* EXERCISE PROMPT *
Copy each line, word for word, from the one with "Instruction: Clear the" through the final line of the listing, but skip the pictures.

◆ ◆ ◆ ◆

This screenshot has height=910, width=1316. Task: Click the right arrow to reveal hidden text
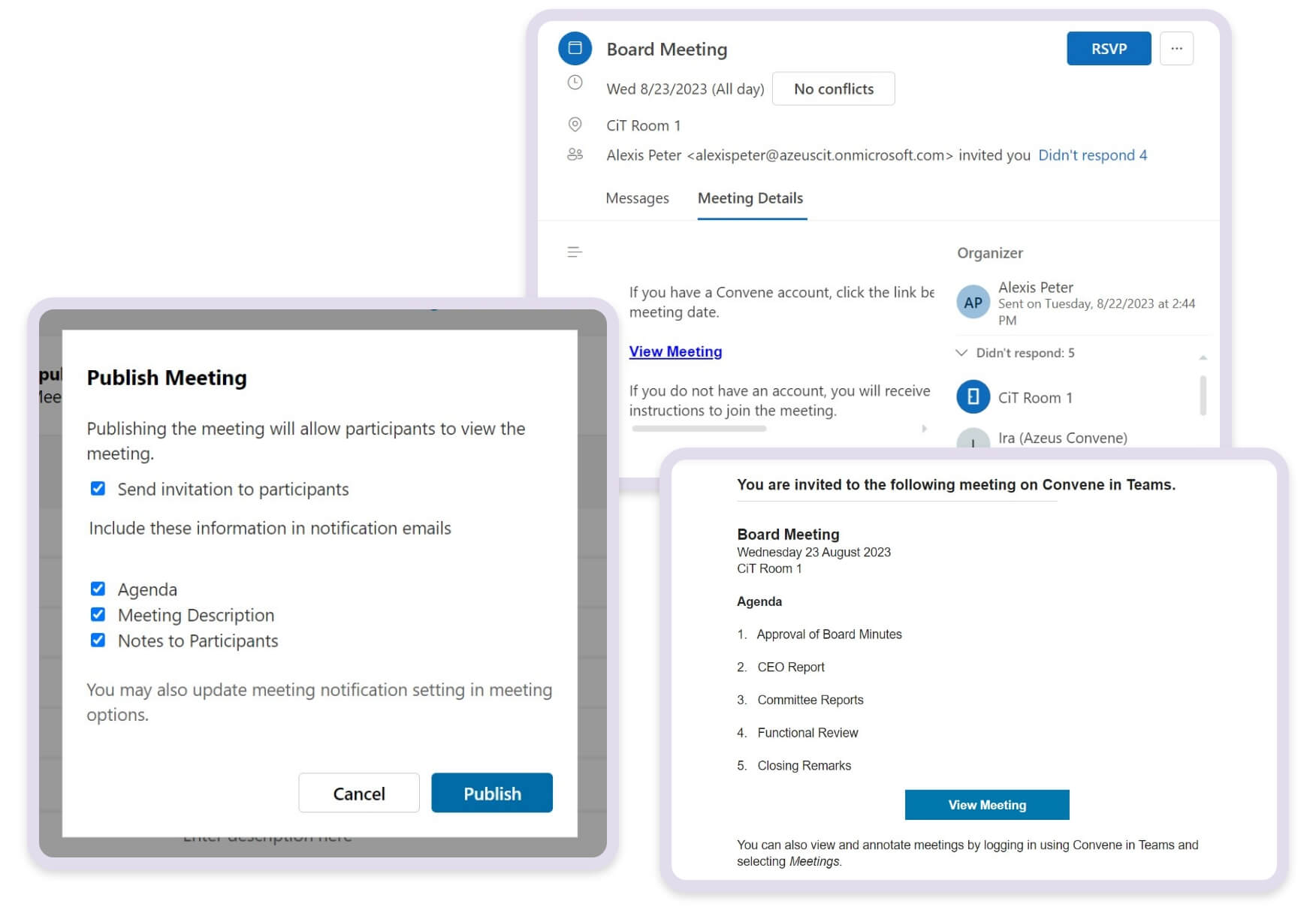(x=924, y=429)
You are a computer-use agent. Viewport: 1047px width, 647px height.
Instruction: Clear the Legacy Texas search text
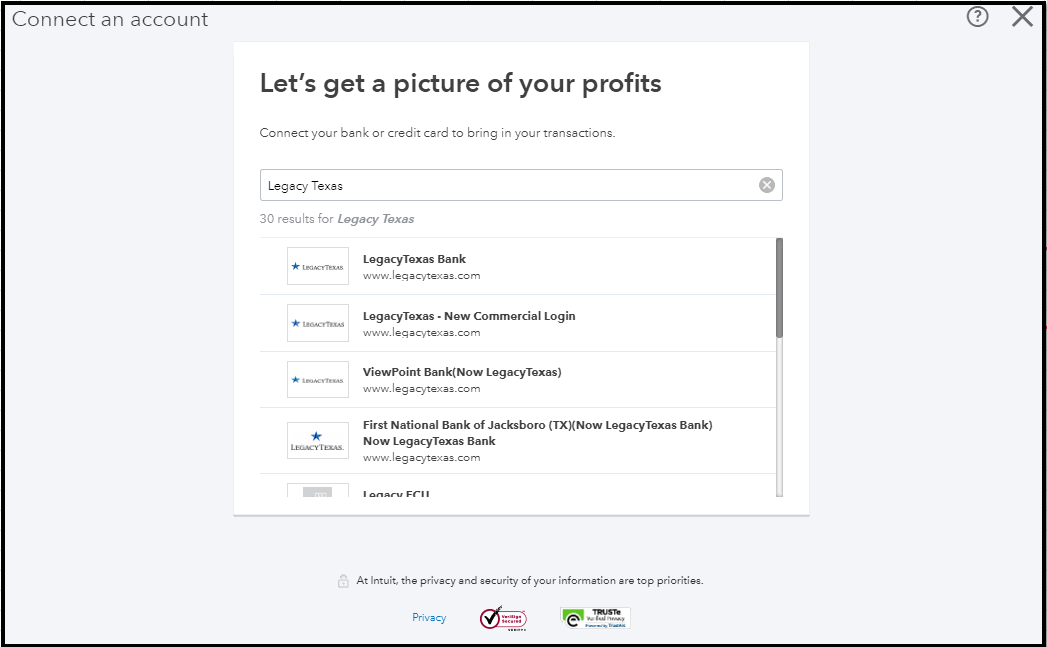(766, 185)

◆ ◆ ◆ ◆

* COMPLETED TASK *
Instruction: Clear the Legacy Texas search text
(766, 185)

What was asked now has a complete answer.